You're still... Like, there's still entries for all 75 million sub-lists, and we have to go process them, but computers can do millions of things pretty quickly. As long as we're not asking them to do very much for each of those millions of things.
Which is kind of the case for the partial deadlist stuff. But the cool thing about caching this partially loaded deadlist is that we get a huge extra suit-up, 70x, bringing this down to much less than a second. And if I were to take that, it works pretty well. I mean, you still have the 12-second penalty
the first time that you ask this question, but if you keep it cached, then you boot up, you pay this text once, and then you're fine. All these cases are still O of n-squared. But with the partial deadlist load, we're just making a constant factor smaller
by a certain many earlier. And then with the caching of the partially loaded deadlist, we're kind of cheating the n-squared, because we're saying we're only going to actually keep in memory and have to process the deadlists that are populated. So whether that's n-squared or not
depends on the access pattern. If you assert that 1% of all of the sublists are non-empty, then it's still O of n-squared. But if you assert that at most a thousand of the sublists are non-empty, then it's actually constant time.
So that really depends on the workload a lot. Cool. So we'll have time for lots of questions. The takeaway, hopefully the takeaway from this talk, is that if you're confused by snapshot usage, you're not alone, but here are some tips that you can use.

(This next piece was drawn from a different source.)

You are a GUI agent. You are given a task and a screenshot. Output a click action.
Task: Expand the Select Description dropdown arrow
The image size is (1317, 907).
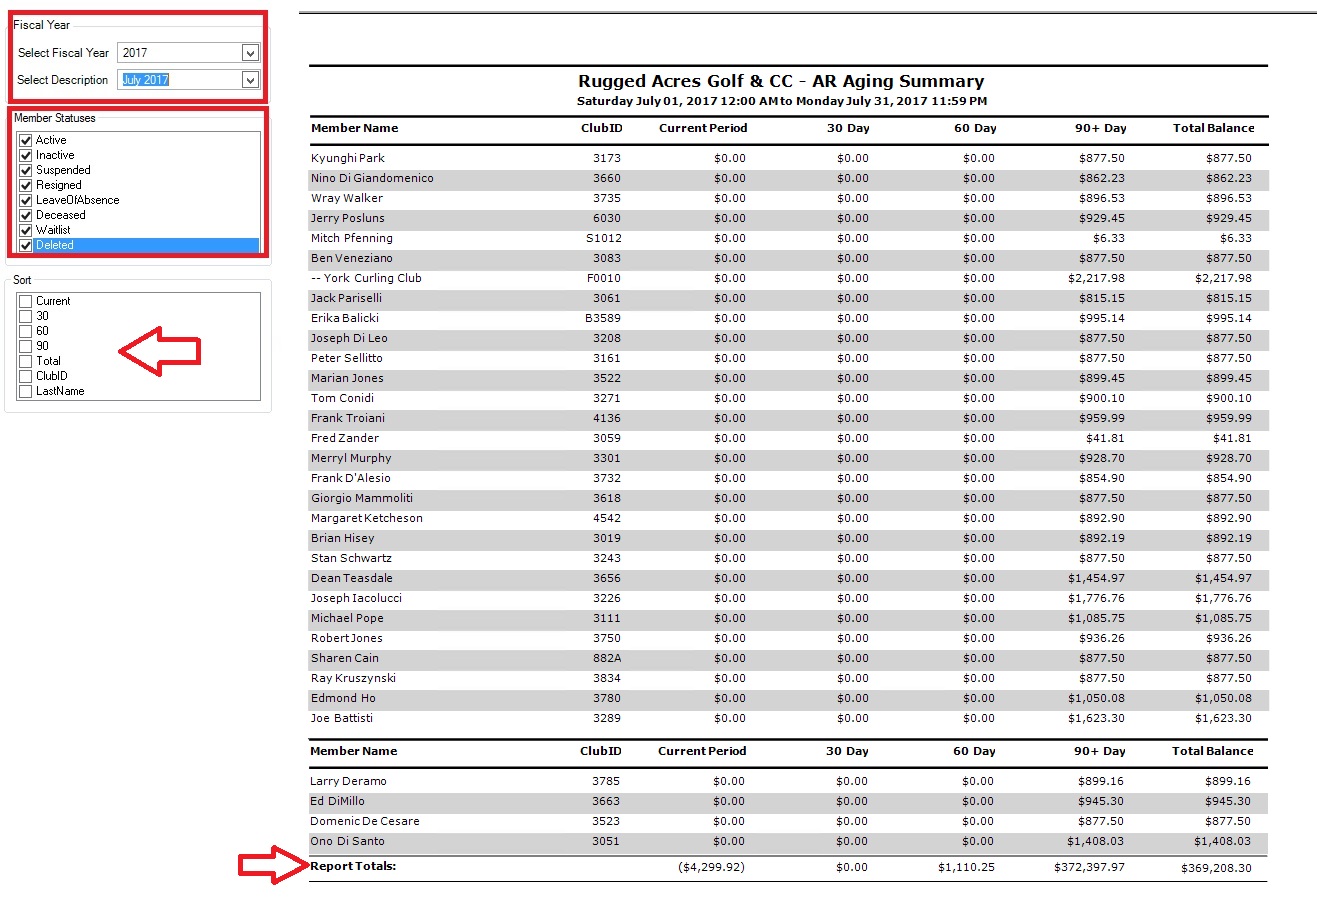(x=250, y=80)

So first, look at the use by snapshots. That's going to tell you how much use is used by all of the snapshots together. Ignore the snapshots use space. I know we put that right up in your face when you do zfs list dash t all. Maybe we should consider just getting rid of that, but ignore the snapshots use snapshots use space.
The written space can help you understand how the space grew over time. And then you can do these what-if kind of experiments with the destroy-mb list of snapshots. So one final announcement before I get questions. Open ZFS organizes an annual conference
called the Open ZFS Development Summit. We're going to have the seventh annual conference this year, November 4th and 5th. It's in San Francisco. Talk proposals are due August 19th, and we still have several sponsorship opportunities available,
so if your company is interested in being known as a sponsor of Open ZFS and helping to continue Open ZFS into the future. We have some new benefits in the sponsorship program this year, so talk to me or send me an email. And with that, I'll open it up to questions.
All right, everybody understood what I said perfectly? I've not uploaded your slides yet. I've not uploaded my slides yet. I was just finishing them this morning. But I will. All right, well feel free to come
and shout out to me afterwards. And if you're interested in ZFS, come to Alan Judt's talk. I think it's right after lunch. Is that right? Yeah, first come to the BoF at lunch, and then come to Alan Judt's talk where he will be talking about
a kind of overview of ZFS and Open ZFS, previous ZFS on Linux, how they're all related, how we're all going to get along in the future. Two forty-five. Two forty-five. All right. Speaking of getting along, why did you pick a name that the Canadians and Americans have to pronounce differently? I know.
Well, there were not a lot of letters left. And that was 20 years ago almost. We could just make a canonical pronunciation opens. We both pronounce that the same. I think we'll start with the same. Thank you everyone.